May 18, 2006 21:01
I want to write here more. To write the things that don't really involve fertility, adoption, parenting, etc. But the things that are on my mind and in my heart besides those things. Also the little stuff that makes a life that I don't want to forget. Little things like HBG being so snuggly and running to me when she is sad, mad or hurt. That is something that I never thought would happen, ever, yet when she comes running, that lip stuck out, my heart leaps for myself, yet aches for her. Alot of the time, though, it is an exaggeration for dramatic effect, but that is where she takes after me! Seeing myself in this minor act makes me realize that I really am her mother! Little things like Bec falling asleep in my lap, smelling so sweet. The sweetest baby scents that are his only. Using different hair products for all members of the family really helps the senses differentiate between both of the kids. My brain responds appropriately to either Burts Bees or Johnson and Johnsons. Or Irish Spring.
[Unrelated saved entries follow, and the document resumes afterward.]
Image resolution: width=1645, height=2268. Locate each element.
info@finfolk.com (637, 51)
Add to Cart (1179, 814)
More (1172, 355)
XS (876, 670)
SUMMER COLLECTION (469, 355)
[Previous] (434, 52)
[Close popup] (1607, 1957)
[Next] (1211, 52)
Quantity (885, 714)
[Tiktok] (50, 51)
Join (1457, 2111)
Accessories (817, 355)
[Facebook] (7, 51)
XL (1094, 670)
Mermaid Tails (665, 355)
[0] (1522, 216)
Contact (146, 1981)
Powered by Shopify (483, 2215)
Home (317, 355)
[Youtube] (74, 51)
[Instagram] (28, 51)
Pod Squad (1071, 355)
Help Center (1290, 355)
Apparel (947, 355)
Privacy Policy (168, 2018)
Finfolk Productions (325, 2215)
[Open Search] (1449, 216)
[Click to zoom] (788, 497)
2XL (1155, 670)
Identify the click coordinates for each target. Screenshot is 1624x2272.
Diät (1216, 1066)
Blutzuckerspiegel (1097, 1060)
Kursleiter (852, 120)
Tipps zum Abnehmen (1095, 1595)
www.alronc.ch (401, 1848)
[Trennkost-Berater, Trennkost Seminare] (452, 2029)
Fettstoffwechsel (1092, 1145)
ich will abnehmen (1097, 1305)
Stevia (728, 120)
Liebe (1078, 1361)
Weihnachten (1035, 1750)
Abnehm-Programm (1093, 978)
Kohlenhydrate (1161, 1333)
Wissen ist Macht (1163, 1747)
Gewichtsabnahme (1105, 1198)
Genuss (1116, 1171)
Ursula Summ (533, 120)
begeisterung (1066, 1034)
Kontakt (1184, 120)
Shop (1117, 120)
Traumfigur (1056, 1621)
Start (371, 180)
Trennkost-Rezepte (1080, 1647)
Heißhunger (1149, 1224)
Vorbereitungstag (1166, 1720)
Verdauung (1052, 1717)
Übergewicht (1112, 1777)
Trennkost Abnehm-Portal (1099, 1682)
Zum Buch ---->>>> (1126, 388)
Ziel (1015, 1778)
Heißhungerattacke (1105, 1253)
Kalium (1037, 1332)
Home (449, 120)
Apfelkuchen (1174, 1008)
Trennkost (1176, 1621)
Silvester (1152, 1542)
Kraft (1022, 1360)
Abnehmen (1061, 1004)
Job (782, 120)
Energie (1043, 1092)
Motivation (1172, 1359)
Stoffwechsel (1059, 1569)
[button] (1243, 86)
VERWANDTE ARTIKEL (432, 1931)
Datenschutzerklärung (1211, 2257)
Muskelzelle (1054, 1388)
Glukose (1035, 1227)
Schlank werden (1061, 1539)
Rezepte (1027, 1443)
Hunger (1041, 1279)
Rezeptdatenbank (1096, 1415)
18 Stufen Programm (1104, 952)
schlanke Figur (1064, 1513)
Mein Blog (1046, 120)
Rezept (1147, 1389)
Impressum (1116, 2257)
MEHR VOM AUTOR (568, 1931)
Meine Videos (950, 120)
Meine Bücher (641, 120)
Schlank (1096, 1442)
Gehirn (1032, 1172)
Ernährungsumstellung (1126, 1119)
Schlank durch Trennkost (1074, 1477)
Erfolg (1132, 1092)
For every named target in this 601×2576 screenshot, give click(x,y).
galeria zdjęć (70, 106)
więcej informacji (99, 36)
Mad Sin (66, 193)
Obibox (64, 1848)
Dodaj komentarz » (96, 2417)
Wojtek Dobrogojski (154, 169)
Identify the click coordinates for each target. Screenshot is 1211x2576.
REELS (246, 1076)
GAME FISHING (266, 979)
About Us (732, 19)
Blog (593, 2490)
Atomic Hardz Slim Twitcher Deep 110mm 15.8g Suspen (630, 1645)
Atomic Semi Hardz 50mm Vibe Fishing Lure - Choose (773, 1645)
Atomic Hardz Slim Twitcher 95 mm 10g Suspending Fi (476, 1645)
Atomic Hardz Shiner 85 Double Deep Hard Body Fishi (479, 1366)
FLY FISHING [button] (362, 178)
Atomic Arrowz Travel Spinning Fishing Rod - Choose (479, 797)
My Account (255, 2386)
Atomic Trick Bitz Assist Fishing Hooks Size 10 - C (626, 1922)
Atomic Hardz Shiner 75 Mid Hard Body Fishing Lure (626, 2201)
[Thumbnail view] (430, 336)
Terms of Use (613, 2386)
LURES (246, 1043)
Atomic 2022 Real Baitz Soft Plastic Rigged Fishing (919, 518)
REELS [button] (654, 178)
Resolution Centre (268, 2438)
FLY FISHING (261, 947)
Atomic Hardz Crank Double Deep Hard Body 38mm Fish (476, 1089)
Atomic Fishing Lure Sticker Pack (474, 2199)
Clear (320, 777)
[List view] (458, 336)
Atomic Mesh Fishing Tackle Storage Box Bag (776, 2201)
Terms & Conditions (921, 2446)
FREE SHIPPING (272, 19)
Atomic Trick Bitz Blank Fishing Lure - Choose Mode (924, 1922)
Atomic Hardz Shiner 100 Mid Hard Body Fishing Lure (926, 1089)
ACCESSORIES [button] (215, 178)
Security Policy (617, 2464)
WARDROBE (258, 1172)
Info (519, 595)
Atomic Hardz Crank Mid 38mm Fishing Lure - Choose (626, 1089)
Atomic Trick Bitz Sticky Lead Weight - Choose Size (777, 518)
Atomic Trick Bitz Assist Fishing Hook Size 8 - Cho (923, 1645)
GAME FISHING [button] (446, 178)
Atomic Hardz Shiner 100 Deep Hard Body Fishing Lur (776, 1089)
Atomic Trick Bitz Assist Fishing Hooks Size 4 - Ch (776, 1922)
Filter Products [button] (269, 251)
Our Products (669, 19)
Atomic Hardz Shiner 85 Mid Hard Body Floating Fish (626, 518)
The days since HBB has been home have flown. I wake up early and then check the clock to find that a few hours have passed. I don't remember my first maternity leave being like this at all. I remember those days lasting forever. There is so much to be said for parenting the second time around. I'm so glad that we decided to add this one to our family. I think that my perspective is now more balanced. It's weird, having them both be so different, makes me love each one so much more. He makes her more her and she makes him more him. And they both bring out more truth and genuine-ness in me. Does this make sense?
I haven't had time to art journal like I want to. This doesn't mean that I haven't done anything, just not as much as I did before the baby. This is all as it should be, otherwise I wouldn't sleep or eat. Actually, I'm not doing much of either of those things anyway with this stinking heat. Thank the Lord for AC.